Canku Ota


(Many Paths)


An Online Newsletter Celebrating Native America


February 10, 2001 - Issue 29



Tecumseh's Dream May Be Heading to Shawnee National Forest


By Burke Speaker Daily Egyptian Southern Illinois U.

CARBONDALE, Ill. -- A prophetic 200-year-old dream once thought obsolete is poised to come true in Southern Illinois for an estimated 50,000 American Indians across the nation.

The Shawnee National Forest is being considered as a location for a nationwide educational conference, uniting thousands of American Indians and non-American Indians alike. The conference, slightly based on the 1801 American Indian vision called Tecumseh's Dream, is tentatively scheduled for Oct. 11 through Oct. 14.

U.S. Forest Service spokeswoman Becky Banker said Forest Service officials have briefly discussed the event with the organizers, two Detroit-based American Indians who wish to remain anonymous. This stems from the need for the gathering to represent an entire community of people and not just two organizers.

Banker said they have not initiated any concrete plans at this time, but if or when they do, the Forest Service must first look at the environmental effects of such an assembly. As Tecumseh's Dream would be the single largest convocation in the Shawnee's government-owned history, an environmental analysis is needed before deciding where in the forest it can occur.

"We haven't even started doing anything about it yet," Banker said. "If they do decide to come here, we'll have to take a look at the environmental effects from it first."

Southern Illinois University-Carbondale American Indian graduate student John Rivera, who is helping with the gathering, said the conference is still in its planning infancy and at this stage, organizers are trying to unite as many people as possible for a peaceful meeting.

"It's not going to be a protest, it's not a march or anything like that," Rivera said. "This is to get Indian and non-Indian educators together for a peaceful conference. There's Tecumseh's Dream, Crazy Horse's Dream, Sitting Bull had his dream; they've all had the same dreams at different parts of our history to bring people together."

Tecumseh's Dream was Shawnee Chief Tecumseh's vision of unifying 50,000 American Indians to stop the white man's encroachment upon their lands. Before this could happen, Tecumseh's headstrong brother allied some warriors before Tecumseh returned from a trip, which resulted in a massive loss against William Henry Harrison's army. After the defeat, the dream was considered dead.
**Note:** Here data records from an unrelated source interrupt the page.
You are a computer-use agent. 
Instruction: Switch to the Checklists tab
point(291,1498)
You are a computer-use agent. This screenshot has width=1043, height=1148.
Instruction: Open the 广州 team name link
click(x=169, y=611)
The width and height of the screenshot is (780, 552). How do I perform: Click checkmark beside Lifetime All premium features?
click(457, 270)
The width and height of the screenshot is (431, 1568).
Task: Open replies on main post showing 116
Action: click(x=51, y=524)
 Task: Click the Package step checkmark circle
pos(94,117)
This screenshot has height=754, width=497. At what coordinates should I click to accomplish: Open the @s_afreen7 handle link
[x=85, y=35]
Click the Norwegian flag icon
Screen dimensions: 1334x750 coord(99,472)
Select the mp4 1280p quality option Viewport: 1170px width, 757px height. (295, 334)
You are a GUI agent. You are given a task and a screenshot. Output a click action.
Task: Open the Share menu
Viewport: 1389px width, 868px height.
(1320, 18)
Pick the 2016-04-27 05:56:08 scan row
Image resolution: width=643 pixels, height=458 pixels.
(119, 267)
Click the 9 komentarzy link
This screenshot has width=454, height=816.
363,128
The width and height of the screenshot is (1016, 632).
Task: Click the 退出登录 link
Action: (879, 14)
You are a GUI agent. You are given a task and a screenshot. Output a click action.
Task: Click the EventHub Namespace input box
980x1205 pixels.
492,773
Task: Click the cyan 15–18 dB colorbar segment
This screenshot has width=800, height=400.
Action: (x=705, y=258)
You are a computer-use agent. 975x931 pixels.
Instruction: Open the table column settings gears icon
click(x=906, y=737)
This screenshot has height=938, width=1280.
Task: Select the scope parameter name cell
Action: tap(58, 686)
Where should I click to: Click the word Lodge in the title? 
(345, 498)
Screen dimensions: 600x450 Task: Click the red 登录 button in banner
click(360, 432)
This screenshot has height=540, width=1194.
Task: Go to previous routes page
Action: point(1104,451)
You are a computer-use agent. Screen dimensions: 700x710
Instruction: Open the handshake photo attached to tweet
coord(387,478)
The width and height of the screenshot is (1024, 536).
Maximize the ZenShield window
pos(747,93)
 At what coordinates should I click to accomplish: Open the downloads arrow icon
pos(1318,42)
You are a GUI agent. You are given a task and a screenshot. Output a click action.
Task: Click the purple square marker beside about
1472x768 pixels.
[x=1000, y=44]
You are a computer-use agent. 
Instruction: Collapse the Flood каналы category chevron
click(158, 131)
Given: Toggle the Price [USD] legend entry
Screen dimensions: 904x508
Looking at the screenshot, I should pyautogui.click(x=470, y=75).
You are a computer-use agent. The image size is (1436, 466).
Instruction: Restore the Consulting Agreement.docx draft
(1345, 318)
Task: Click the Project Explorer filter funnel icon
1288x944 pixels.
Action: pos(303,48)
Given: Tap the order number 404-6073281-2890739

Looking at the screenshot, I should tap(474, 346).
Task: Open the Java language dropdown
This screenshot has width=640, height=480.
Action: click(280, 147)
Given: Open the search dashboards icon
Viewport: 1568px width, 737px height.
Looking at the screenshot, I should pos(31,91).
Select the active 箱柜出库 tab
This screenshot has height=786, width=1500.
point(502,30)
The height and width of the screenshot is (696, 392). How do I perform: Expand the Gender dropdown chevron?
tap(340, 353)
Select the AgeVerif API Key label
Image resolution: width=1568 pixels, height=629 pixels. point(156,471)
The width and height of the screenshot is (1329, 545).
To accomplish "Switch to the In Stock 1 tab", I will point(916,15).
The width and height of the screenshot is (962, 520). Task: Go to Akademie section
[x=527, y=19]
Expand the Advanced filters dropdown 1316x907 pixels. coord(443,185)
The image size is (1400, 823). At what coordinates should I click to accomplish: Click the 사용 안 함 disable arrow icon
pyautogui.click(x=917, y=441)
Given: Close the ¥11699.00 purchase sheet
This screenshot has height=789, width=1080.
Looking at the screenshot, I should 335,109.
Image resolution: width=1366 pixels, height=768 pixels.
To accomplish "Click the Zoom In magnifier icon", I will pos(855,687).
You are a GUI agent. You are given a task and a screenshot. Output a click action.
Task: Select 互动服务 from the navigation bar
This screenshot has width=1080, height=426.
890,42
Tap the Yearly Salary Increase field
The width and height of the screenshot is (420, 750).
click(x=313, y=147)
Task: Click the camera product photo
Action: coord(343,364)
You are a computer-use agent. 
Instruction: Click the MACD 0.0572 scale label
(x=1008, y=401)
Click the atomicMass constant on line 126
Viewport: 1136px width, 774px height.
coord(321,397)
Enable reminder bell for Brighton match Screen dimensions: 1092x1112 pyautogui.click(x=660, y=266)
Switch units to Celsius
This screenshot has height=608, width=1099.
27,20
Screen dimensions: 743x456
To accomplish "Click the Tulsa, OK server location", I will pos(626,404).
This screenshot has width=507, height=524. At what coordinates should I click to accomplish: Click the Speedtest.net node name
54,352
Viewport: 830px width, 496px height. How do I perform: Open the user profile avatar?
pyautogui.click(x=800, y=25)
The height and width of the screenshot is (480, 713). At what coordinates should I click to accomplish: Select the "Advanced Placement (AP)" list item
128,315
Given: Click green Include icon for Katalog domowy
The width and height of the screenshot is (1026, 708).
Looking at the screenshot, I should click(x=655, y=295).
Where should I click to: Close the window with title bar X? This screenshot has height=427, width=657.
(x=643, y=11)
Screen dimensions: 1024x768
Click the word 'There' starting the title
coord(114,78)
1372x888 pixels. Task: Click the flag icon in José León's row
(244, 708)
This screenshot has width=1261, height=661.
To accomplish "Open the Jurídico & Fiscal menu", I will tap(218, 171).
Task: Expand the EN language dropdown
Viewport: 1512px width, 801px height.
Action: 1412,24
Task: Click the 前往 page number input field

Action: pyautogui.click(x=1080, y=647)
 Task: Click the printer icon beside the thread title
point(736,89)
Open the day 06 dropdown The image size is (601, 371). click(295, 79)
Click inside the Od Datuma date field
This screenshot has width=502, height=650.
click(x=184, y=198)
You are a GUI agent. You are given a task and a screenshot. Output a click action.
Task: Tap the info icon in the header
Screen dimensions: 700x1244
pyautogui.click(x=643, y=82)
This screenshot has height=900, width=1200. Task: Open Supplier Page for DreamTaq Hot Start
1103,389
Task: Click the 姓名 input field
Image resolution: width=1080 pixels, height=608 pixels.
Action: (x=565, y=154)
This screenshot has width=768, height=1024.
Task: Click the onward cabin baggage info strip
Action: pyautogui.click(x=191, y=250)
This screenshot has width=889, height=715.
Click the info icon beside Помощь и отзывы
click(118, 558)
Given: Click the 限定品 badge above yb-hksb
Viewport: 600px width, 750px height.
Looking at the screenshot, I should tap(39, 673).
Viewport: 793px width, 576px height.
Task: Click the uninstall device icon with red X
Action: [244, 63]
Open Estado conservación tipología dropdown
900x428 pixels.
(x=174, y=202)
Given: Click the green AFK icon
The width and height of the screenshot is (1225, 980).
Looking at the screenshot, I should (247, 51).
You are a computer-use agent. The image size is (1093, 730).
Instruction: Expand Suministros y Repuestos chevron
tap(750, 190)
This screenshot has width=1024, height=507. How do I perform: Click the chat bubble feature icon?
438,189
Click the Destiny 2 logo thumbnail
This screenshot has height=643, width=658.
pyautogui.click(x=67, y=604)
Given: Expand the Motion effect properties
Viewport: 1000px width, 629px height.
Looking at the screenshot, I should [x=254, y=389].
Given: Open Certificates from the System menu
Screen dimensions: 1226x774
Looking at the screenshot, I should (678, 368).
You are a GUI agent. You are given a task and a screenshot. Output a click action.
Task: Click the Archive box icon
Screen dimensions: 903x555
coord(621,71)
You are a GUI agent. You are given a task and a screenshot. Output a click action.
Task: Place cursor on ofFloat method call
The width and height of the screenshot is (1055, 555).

The 2001 unification is slightly different, with education, human and civil rights, health and environmental issues being discussed. Also, organizers are aiming for 50,000, as the original dream calls for, but Rivera said they "just want a good turnout."

The gathering also invites non-American Indians to learn and understand from those living on reservations. The Shawnee Forest was picked because of Tecumseh's ties to it, and because of its central location in what American Indians call Turtle Island, the land mass that stretches from the tip of Alaska to South America.

The Shawnee conference would not be the only American Indian convocation in the country. A festival for all tribes occurs in Bear Butte, S. D., each June.

Rivera stressed that the Shawnee gathering "benefits American Indians in that they're trying to solve some of the problems that exist on and off reservations.

"Anytime people gather together in a peaceful atmosphere a lot of good things happen," Rivera said.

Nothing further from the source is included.